■ **Entries**:

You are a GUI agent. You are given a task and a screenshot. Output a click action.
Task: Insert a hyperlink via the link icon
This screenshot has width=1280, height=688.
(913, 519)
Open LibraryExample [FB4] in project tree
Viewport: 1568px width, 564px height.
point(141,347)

...

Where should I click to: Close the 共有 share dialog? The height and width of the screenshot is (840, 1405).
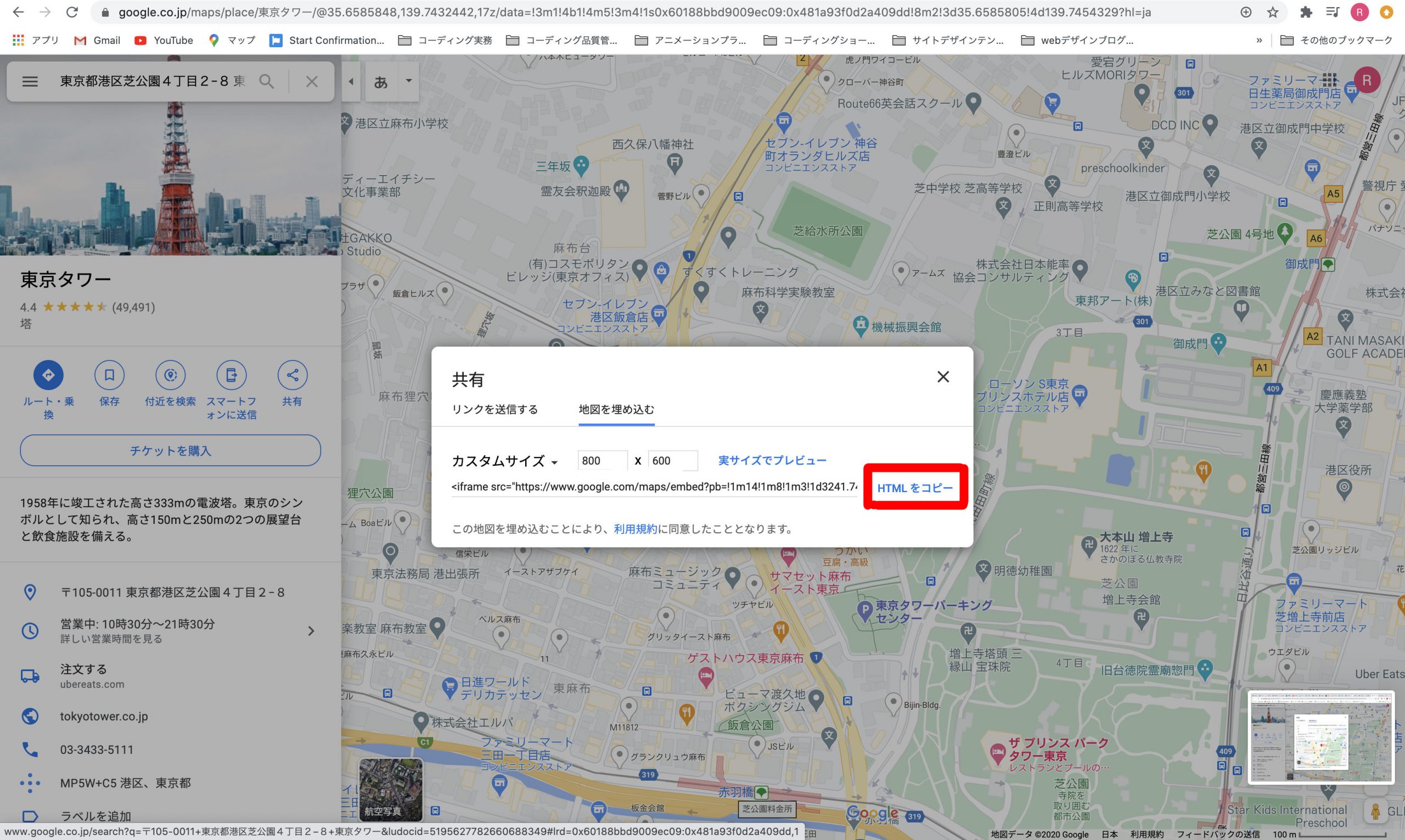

---

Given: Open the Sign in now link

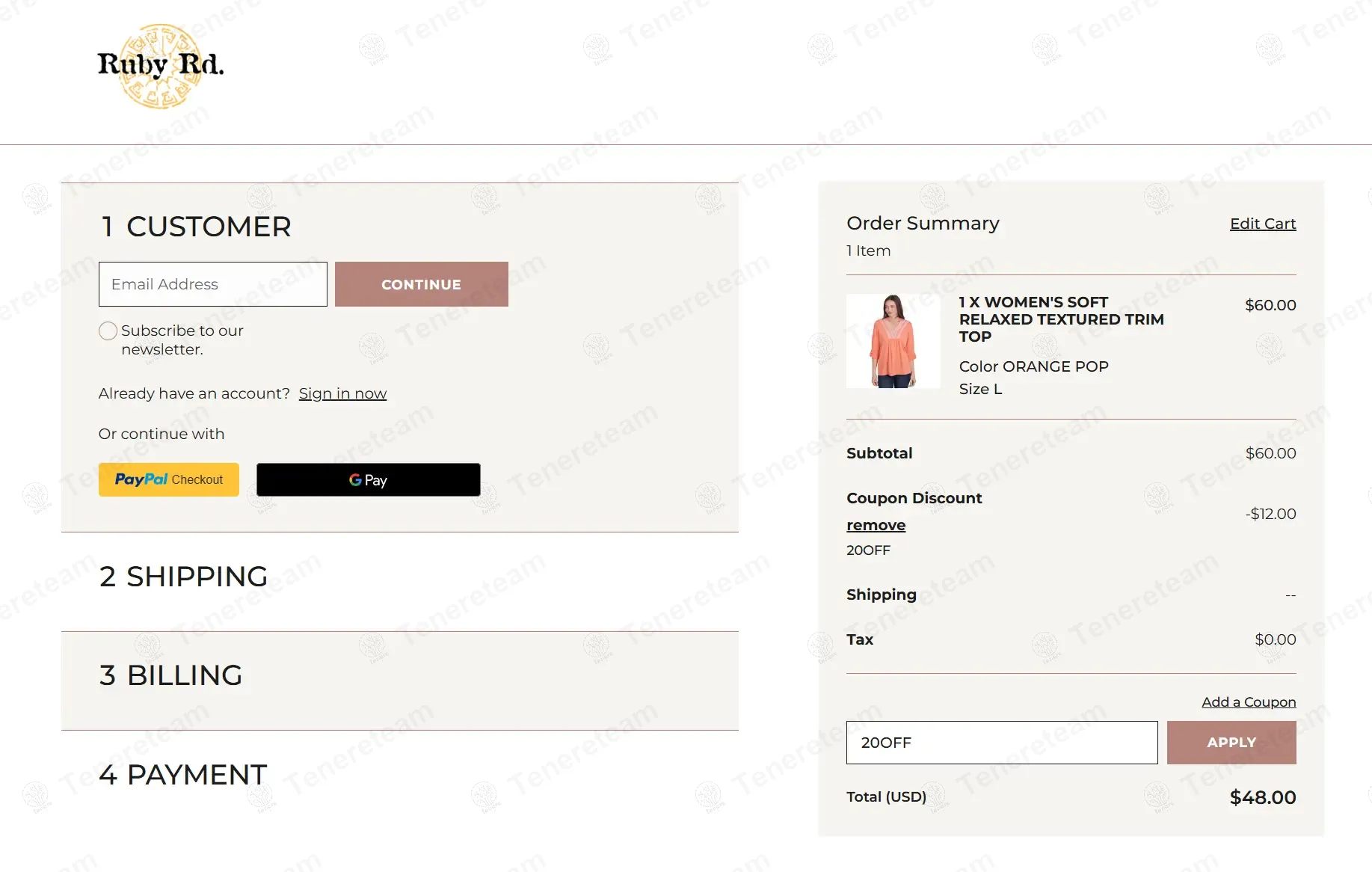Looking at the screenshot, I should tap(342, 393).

■ **Aim**: Output again, verbatim, the lines that start with the line containing "You are a GUI" and continue through the line containing "Open LibraryExample [FB4] in project tree", with both of those lines included.

■ **Finished task**:
You are a GUI agent. You are given a task and a screenshot. Output a click action.
Task: Insert a hyperlink via the link icon
This screenshot has width=1280, height=688.
(913, 519)
Open LibraryExample [FB4] in project tree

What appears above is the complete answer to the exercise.